Abstract

Narrative medicine is a teaching methodology that is uniquely suited to the openly ideological teaching of antiracism, antisexism, and anticlassism. This article is based on a medical school humanities seminar on women's illness narratives that was involved in this sort of cultural critique.

The seminar was framed as a course on reading and writing the body. The mind/body dichotomy not only is what differentiates mindful physicians from body-focused patients; it also has distinctly gendered overtones. Since science itself is constructed as mindful and male while women are supposedly emotional and body-focused, women physicians often find that acceptance into the fraternity of medicine requires a disembodiment from their reproductive, sexual, and otherwise physical selves.
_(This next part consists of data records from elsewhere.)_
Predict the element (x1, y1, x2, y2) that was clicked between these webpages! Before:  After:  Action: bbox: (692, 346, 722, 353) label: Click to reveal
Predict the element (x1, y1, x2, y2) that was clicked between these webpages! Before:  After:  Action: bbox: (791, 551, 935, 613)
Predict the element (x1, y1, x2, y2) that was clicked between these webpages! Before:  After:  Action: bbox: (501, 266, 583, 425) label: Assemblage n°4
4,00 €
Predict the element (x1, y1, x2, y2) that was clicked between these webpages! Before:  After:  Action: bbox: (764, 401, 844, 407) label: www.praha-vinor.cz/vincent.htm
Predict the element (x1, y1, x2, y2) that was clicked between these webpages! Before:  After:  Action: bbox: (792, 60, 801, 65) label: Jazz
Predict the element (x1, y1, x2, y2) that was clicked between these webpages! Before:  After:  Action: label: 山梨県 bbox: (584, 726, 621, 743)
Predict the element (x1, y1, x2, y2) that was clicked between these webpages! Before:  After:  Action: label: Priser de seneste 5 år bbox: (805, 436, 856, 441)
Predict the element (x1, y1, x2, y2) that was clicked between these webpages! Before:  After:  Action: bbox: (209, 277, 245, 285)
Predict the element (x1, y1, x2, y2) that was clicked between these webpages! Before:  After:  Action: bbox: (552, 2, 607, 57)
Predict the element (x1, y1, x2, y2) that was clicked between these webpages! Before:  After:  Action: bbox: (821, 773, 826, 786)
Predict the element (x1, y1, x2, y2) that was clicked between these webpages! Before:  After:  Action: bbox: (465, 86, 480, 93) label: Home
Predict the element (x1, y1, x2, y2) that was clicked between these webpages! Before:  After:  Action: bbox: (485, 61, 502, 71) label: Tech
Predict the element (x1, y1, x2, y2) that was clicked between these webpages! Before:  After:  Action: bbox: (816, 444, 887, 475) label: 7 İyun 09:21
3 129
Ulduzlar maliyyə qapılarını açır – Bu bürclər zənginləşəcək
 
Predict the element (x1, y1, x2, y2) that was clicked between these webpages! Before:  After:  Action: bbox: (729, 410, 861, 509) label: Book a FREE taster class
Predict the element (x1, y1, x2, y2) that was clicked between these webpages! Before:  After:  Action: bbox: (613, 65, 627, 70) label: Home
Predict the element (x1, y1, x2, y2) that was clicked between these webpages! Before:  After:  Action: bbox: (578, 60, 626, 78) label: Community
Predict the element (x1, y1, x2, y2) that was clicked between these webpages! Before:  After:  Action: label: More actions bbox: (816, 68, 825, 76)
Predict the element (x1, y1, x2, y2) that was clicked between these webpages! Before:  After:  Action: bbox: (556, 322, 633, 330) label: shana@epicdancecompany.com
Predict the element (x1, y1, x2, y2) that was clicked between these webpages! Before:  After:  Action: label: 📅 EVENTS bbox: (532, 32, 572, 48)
During this seminar, second-year female medical students not only gained an empathic understanding of women patients' experiences by reading pathographies; they turned this empathy inward toward oftentimes fractionalized body-selves, by writing about their own bodily experiences with illness and caregiving. Class discussions based on these reading and writing exercises gave students the space to articulate forces of control and disembodiment in medicine.

This type of seminar demonstrates that narrative medicine as a discipline can look beyond solely patient-focused narratives and integrate a simultaneously politicized and personalized understanding of medicine. Such an understanding emerges from critically examining medical culture through narratives, while integrating exercises in self-reflection that recognize that not only patients but also physicians bring varied cultural, class, gendered, and sexual histories to their medical encounters.